→ What you have to do
Could you restate every record below word for word?

Pixel coordinate grounding data:
============================================================

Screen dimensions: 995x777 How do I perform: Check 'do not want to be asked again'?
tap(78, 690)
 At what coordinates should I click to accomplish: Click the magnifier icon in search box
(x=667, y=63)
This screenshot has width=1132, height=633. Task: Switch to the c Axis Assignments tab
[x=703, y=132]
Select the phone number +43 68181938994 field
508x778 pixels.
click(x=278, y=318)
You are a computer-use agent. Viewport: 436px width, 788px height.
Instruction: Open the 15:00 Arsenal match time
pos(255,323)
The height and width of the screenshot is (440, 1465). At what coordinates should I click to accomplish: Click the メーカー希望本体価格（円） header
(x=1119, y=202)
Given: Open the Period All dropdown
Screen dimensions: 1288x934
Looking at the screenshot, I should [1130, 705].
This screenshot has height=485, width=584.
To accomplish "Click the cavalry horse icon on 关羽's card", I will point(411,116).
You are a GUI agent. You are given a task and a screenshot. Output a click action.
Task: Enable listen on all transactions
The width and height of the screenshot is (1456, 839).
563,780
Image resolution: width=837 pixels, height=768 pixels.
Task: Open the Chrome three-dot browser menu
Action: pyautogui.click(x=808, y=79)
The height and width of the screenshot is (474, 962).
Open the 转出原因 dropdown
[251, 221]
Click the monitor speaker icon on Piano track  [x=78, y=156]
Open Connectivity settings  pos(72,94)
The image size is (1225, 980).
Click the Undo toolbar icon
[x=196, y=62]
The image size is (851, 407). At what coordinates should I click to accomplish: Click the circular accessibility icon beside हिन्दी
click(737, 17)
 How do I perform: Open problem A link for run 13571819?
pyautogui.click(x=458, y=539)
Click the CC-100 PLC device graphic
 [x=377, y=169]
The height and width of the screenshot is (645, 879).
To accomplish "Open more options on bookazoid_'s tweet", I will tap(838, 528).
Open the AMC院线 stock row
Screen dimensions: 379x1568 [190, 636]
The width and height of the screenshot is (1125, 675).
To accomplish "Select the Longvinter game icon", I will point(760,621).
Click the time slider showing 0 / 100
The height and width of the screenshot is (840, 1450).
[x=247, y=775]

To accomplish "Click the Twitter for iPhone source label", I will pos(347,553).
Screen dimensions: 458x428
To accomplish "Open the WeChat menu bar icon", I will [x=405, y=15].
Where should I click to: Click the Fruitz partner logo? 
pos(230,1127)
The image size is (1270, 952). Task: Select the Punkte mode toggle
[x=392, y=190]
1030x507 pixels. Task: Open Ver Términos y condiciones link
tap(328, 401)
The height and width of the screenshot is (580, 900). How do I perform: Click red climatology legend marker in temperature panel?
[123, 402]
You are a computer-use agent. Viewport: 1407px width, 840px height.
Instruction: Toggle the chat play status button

============================================================

→ Task result
Screen dimensions: 995x777 How do I perform: Check 'do not want to be asked again'?
tap(78, 690)
 At what coordinates should I click to accomplish: Click the magnifier icon in search box
(x=667, y=63)
This screenshot has width=1132, height=633. Task: Switch to the c Axis Assignments tab
[x=703, y=132]
Select the phone number +43 68181938994 field
508x778 pixels.
click(x=278, y=318)
You are a computer-use agent. Viewport: 436px width, 788px height.
Instruction: Open the 15:00 Arsenal match time
pos(255,323)
The height and width of the screenshot is (440, 1465). At what coordinates should I click to accomplish: Click the メーカー希望本体価格（円） header
(x=1119, y=202)
Given: Open the Period All dropdown
Screen dimensions: 1288x934
Looking at the screenshot, I should [1130, 705].
This screenshot has height=485, width=584.
To accomplish "Click the cavalry horse icon on 关羽's card", I will point(411,116).
You are a GUI agent. You are given a task and a screenshot. Output a click action.
Task: Enable listen on all transactions
The width and height of the screenshot is (1456, 839).
563,780
Image resolution: width=837 pixels, height=768 pixels.
Task: Open the Chrome three-dot browser menu
Action: pyautogui.click(x=808, y=79)
The height and width of the screenshot is (474, 962).
Open the 转出原因 dropdown
[251, 221]
Click the monitor speaker icon on Piano track  [x=78, y=156]
Open Connectivity settings  pos(72,94)
The image size is (1225, 980).
Click the Undo toolbar icon
[x=196, y=62]
The image size is (851, 407). At what coordinates should I click to accomplish: Click the circular accessibility icon beside हिन्दी
click(737, 17)
 How do I perform: Open problem A link for run 13571819?
pyautogui.click(x=458, y=539)
Click the CC-100 PLC device graphic
 [x=377, y=169]
The height and width of the screenshot is (645, 879).
To accomplish "Open more options on bookazoid_'s tweet", I will tap(838, 528).
Open the AMC院线 stock row
Screen dimensions: 379x1568 [190, 636]
The width and height of the screenshot is (1125, 675).
To accomplish "Select the Longvinter game icon", I will point(760,621).
Click the time slider showing 0 / 100
The height and width of the screenshot is (840, 1450).
[x=247, y=775]

To accomplish "Click the Twitter for iPhone source label", I will pos(347,553).
Screen dimensions: 458x428
To accomplish "Open the WeChat menu bar icon", I will [x=405, y=15].
Where should I click to: Click the Fruitz partner logo? 
pos(230,1127)
The image size is (1270, 952). Task: Select the Punkte mode toggle
[x=392, y=190]
1030x507 pixels. Task: Open Ver Términos y condiciones link
tap(328, 401)
The height and width of the screenshot is (580, 900). How do I perform: Click red climatology legend marker in temperature panel?
[123, 402]
You are a computer-use agent. Viewport: 1407px width, 840px height.
Instruction: Toggle the chat play status button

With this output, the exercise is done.